Lawmakers will start issuing licenses to marijuana growers, processors, and retail stores, with the drug taxed 25 percent, at each stage.
"I have customers coming in all the time that I've never seen before," said Tim Adams, co-owner of Hippies in Kennewick.
"Occasionally I'll walk by someone and I'll think that I smell it," said Tri-Cities smoker "Alejandro."
Despite the obvious rise in marijuana use since the drug became legal, once it starts to sell in stores, state lawmakers want to put a 25 percent tax on the drug.
The Washington State Liquor Control Board will regulate the production and distribution of marijuana. The State Office of Financial management estimates the measure could raise $560 million a year in taxes.
"Tax rates are gonna be ridiculous, even if they can put in place a dispensary," said Adams.
Since marijuana has become legal, drug recognition experts in Franklin County have noticed a 50 percent increase in the number of drug-related DUI call outs, county-wide.
"A lot of people are very surprised to realize that you can be impaired on illegal drugs, and medication that's been prescribed by your doctor," said Cpl. Gordon Thomasson with the Franklin Co. Sheriff's Office, who is also a certified drug recognition expert. He added that marijuana DUIs are just as serious as driving while drunk. "It doesn't matter if you're impaired on drugs or alcohol, you're impaired, and you can get a DUI either way."
"Now that it's legal to be high and kinda have it, of course people are gonna abuse the right," added "Alejandro."
And the solution? Simple.
"Be responsible when you're taking medication and or drugs, including marijuana," said Thomasson.
"You'll get a record...And then what happens? You go to prison. Go to school!" exclaimed Adams.
The State Liquor Control Board is developing rules for the up and coming marijuana industry, with the possibility of "digital tracking" of inventory to prevent diversion to the black market.
Sales are set to begin late this year.

· · ·

### ACTIONS TO TAKE
(a) In the marijuana article, rewrite the passage that begins with the words containing "Despite the obvious" and ends with "year in taxes.", swapping "lawmakers" for "legislators".
(b) Answer these questions from the marijuana article:
(i) What tax rate do state lawmakers want to put on marijuana?
(ii) How much have drug-related DUI call outs in Franklin County increased since marijuana became legal?
(iii) When are sales set to begin?

· · ·

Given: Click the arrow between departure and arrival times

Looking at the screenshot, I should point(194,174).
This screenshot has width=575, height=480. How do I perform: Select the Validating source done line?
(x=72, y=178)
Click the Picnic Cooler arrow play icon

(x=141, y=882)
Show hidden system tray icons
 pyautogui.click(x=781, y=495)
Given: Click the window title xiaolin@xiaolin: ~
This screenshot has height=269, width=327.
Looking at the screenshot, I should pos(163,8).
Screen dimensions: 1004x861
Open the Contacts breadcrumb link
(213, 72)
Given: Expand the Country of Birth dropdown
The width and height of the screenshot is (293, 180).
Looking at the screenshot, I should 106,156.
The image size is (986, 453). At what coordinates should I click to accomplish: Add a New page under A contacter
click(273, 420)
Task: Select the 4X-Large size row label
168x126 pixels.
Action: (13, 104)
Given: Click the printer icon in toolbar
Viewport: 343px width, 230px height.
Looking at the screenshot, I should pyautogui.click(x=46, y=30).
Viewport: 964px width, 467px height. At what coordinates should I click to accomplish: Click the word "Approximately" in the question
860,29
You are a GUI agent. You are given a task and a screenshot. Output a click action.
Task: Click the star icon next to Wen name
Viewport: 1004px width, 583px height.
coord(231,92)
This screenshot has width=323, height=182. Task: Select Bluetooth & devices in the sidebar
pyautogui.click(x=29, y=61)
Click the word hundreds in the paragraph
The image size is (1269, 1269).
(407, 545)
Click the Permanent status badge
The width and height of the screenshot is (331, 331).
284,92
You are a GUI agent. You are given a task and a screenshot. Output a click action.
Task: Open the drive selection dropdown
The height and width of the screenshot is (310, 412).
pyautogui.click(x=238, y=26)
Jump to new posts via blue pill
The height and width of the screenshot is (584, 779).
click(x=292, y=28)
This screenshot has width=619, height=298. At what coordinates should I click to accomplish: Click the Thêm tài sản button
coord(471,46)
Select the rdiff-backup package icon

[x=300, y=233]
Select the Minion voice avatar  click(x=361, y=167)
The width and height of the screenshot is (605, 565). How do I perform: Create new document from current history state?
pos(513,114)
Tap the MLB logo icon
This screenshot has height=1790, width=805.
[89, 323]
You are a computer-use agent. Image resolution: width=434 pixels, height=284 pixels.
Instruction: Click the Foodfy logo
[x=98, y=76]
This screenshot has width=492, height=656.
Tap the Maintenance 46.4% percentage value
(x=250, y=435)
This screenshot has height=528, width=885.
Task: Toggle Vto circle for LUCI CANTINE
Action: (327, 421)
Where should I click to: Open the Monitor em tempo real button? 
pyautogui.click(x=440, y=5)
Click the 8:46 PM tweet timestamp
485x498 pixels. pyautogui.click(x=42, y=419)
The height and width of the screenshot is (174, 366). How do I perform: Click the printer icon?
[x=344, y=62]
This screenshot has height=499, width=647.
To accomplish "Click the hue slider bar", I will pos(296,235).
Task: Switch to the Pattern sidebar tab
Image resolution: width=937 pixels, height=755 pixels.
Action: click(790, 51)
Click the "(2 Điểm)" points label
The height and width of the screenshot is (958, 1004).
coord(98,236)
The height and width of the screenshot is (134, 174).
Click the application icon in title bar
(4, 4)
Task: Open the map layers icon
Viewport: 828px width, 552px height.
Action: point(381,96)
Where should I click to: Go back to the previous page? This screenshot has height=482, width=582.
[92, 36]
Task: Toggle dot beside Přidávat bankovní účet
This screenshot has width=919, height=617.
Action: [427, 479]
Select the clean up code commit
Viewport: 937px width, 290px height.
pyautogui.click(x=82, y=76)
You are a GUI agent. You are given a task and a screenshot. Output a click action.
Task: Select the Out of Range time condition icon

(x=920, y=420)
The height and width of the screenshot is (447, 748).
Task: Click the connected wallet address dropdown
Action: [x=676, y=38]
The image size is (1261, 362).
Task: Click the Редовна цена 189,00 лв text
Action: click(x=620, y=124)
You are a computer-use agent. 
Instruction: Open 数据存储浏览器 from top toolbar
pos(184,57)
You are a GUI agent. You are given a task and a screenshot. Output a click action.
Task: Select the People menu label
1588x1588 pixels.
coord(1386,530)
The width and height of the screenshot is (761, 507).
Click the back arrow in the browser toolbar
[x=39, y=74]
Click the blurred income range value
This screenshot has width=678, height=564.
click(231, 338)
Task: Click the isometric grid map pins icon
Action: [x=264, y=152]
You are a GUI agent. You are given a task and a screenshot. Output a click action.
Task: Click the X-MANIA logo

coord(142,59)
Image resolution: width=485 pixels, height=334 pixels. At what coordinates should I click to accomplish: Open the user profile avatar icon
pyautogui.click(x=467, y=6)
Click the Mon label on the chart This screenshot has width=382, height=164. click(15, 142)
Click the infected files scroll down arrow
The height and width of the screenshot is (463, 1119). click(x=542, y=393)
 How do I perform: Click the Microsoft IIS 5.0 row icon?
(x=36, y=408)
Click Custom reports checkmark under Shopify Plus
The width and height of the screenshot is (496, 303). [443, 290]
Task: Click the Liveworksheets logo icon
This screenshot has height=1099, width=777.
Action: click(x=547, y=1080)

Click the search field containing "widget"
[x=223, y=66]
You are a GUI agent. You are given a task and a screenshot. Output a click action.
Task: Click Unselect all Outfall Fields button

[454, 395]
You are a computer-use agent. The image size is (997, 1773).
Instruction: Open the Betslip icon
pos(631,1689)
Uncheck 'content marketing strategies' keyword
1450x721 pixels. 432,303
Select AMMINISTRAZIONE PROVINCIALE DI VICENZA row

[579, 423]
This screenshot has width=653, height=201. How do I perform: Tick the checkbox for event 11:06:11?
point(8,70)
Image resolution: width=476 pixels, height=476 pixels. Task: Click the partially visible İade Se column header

· · ·

### SOLUTIONS TO EACH TASK
(a)
Despite the obvious rise in marijuana use since the drug became legal, once it starts to sell in stores, state legislators want to put a 25 percent tax on the drug.
The Washington State Liquor Control Board will regulate the production and distribution of marijuana. The State Office of Financial management estimates the measure could raise $560 million a year in taxes.

(b)
(i) 25 percent
(ii) 50 percent
(iii) Late this year